MAHB, rated A3 stable by Moody’s, operates 39 airports in Malaysia under two concession agreements executed in 2009.

An extension of the agreements was announced in April this year, although final terms and conditions are still being negotiated.

“A key consideration in the negotiation is a potential increase in MAHB’s role in future expansion, in which case MAHB would face similar expansion risk and the associated funding requirements as its rated Asia-Pacific peers.

“Although such a change would increase MAHB’s exposure to expansion-related risks, such an arrangement would give MAHB more control over the planning and timing of expansion, which would support the airport group’s ability to maintain its quality of service and competitiveness with other hub airports in the region,” Moody’s said in a note yesterday.

While the pressure on the group’s existing infrastructure is not acute, additional investment will likely be required over the next three to five years, as several of its domestic airports were already operating at above or close to capacity as at the end of 2018.

“Improving efficiency and service quality are crucial to the Kuala Lumpur International Airport’s (KLIA) ability to compete as a hub airport for international traffic originating in the region,” the credit rating firm said.

MAHB has proposed a capital spending programme of around RM5 billion for its local operations in the first control period between 2020 and 2022, as part of its regulatory submission for the new tariff setting framework.

The proposed amount is broadly in line with the RM5 billion proposed by the regulator, and is significantly higher than the RM200 million to RM300 million spent annually between 2014 and 2017.

Using a hypothetical funding ratio of 70%, Moody’s said the group will require additional debt of around RM3.5 billion — higher than the group’s net debt of RM2.3 billion as at the end of 2018.

While the operator’s financial leverage is “well-positioned” for its rating as at the end of 2018, its ability to fund future expansion projects and preserve its financial metrics will hinge on the new tariff-setting framework being developed by the Malaysian Aviation Commission (Mavcom).

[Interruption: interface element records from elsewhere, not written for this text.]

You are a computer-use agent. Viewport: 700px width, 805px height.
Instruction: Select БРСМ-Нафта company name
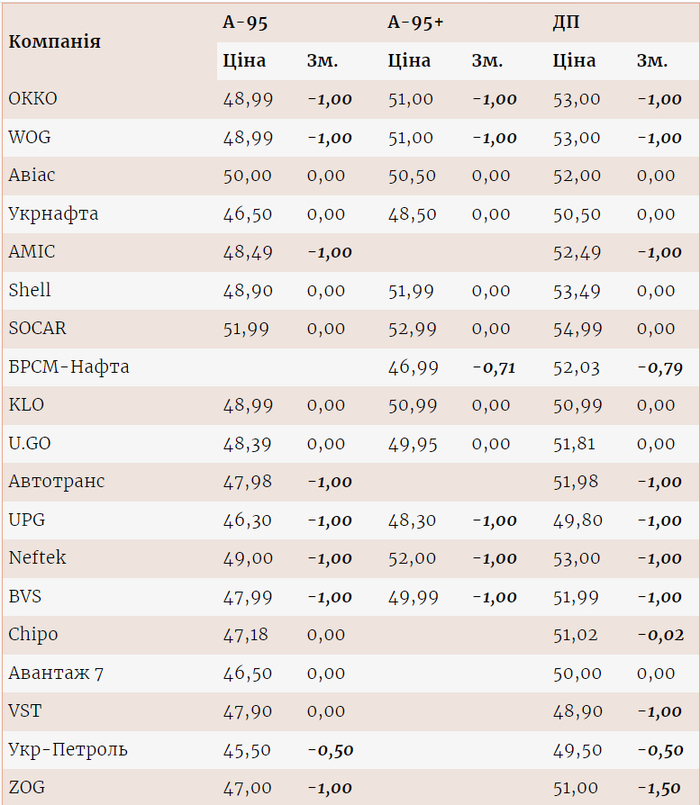click(x=69, y=367)
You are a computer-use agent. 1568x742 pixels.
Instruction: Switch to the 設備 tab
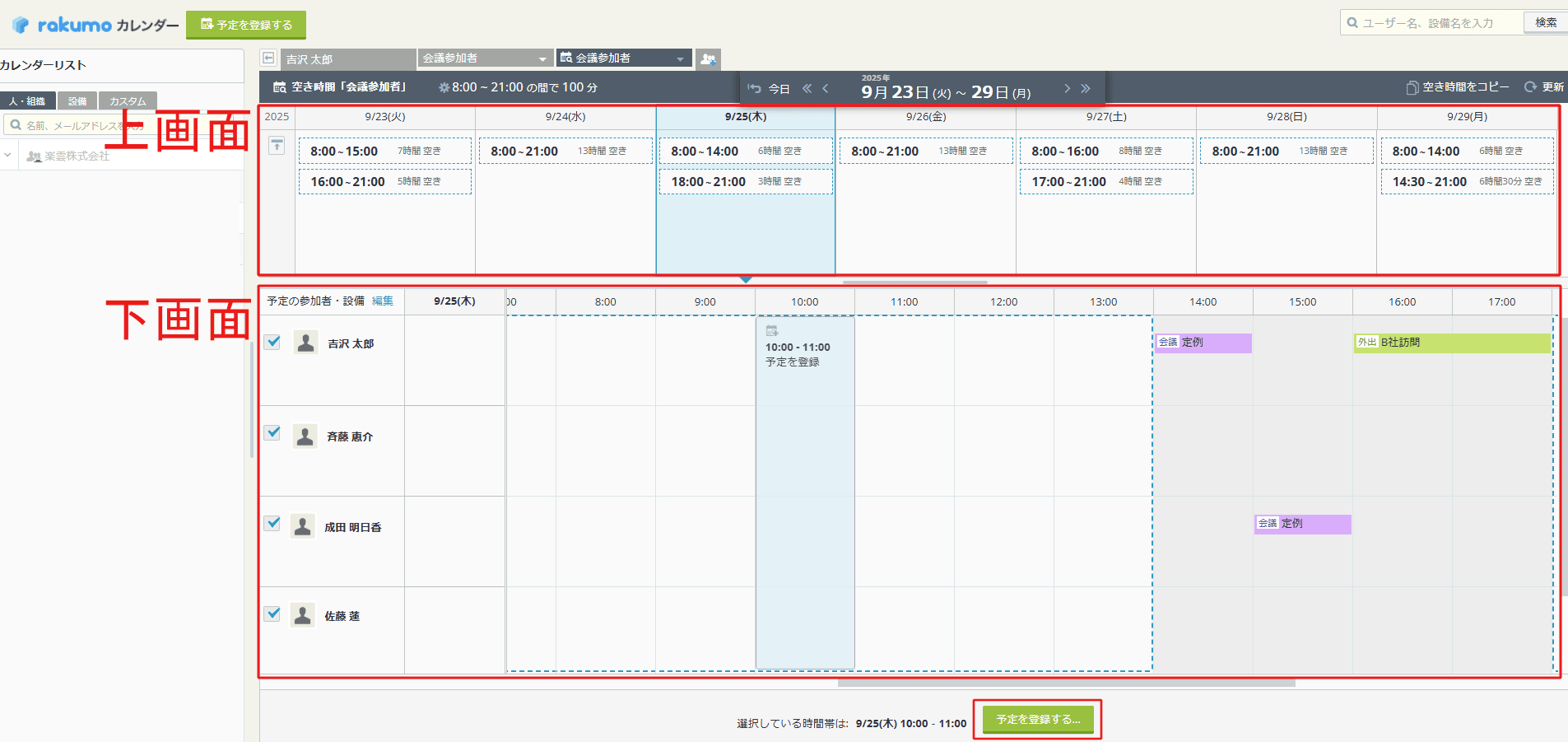77,101
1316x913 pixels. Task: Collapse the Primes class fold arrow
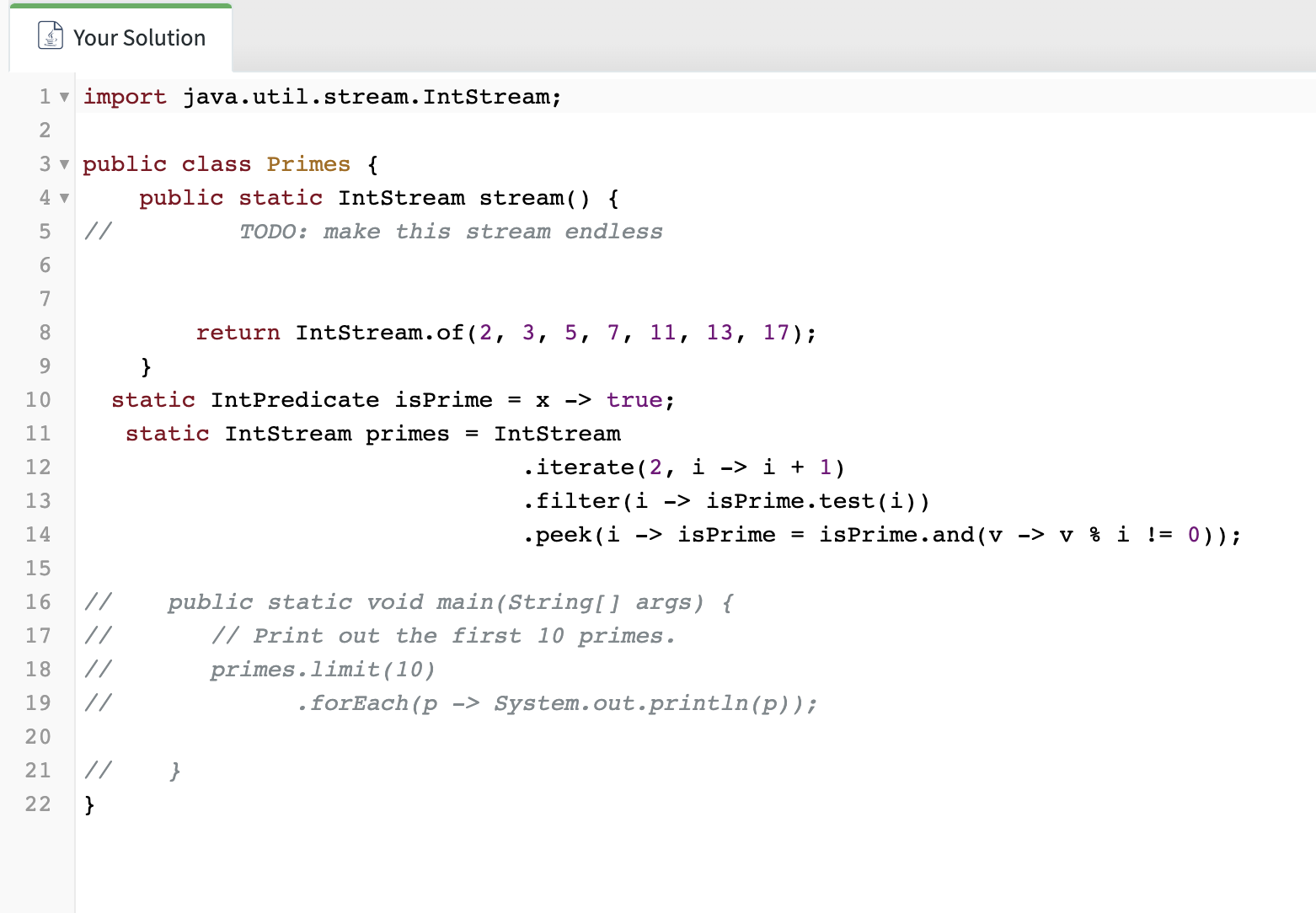tap(64, 165)
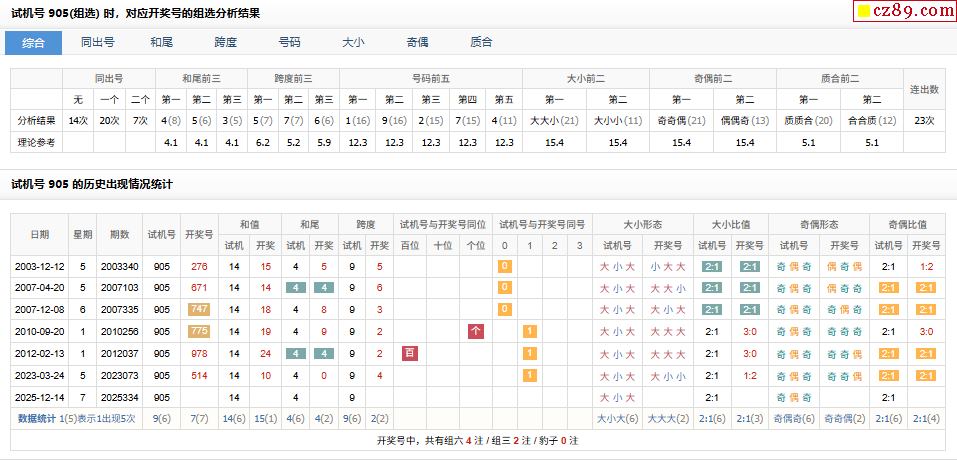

Based on Mavcom’s consultation paper published in June, a new building block-based framework — if implemented as is — will likely keep MAHB’s aeronautical revenue from its Malaysian operations close to or above the prevailing level.

Implementation of the new framework should also positively impact the group’s ability to grow revenue to meet expansion funding requirements, as it provides a clearer link between revenue and capital investment than the current arrangement under which tariffs are set without a published methodology.

“MAHB’s exposure to its upcoming expansion programme will ultimately depend on the outcome of the concession agreement, and whether the new building block-framework as presented in the consultation paper will be adopted to set MAHB’s aeronautical revenue.

“Our base case scenario assumes that the new concession agreement and tariff framework will not have a material adverse impact on MAHB’s credit profile, given the company’s strategic role in the country’s aviation market,” Moody’s said.